>> begin SUPPLIED RECORDS

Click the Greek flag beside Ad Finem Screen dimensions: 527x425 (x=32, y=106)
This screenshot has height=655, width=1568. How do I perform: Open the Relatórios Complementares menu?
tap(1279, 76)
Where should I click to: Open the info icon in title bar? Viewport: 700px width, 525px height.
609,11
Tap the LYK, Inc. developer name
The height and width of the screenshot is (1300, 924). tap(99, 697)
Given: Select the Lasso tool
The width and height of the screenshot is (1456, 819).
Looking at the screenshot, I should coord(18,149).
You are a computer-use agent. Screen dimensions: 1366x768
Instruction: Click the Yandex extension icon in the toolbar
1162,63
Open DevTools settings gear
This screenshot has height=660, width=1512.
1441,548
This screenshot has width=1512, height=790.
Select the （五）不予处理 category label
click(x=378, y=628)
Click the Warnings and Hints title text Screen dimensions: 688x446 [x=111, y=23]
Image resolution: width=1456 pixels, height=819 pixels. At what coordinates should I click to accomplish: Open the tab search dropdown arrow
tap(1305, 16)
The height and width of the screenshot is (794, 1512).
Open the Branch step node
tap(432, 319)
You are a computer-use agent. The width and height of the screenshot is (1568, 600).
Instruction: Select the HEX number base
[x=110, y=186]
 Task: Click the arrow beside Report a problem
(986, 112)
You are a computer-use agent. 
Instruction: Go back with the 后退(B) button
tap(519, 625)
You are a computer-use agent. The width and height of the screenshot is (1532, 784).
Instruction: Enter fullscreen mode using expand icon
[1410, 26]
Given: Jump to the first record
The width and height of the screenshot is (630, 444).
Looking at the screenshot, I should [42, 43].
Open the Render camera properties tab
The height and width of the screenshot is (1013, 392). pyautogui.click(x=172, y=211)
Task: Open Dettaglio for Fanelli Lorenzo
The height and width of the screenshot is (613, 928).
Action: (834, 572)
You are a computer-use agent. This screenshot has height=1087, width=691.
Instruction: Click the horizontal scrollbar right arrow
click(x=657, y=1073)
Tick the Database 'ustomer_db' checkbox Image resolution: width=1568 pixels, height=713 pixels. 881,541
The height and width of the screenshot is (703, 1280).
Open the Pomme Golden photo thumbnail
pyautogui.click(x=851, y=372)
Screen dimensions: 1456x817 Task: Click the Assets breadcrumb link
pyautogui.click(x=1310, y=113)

>> end SUPPLIED RECORDS

INSTRUCTIONS FOR THE TASK: Find every line in the items above that contains the word "dimensions", and copy each one out in full.

FINISHED TASK:
Click the Greek flag beside Ad Finem Screen dimensions: 527x425 (x=32, y=106)
You are a computer-use agent. Screen dimensions: 1366x768
Click the Warnings and Hints title text Screen dimensions: 688x446 [x=111, y=23]
Screen dimensions: 1456x817 Task: Click the Assets breadcrumb link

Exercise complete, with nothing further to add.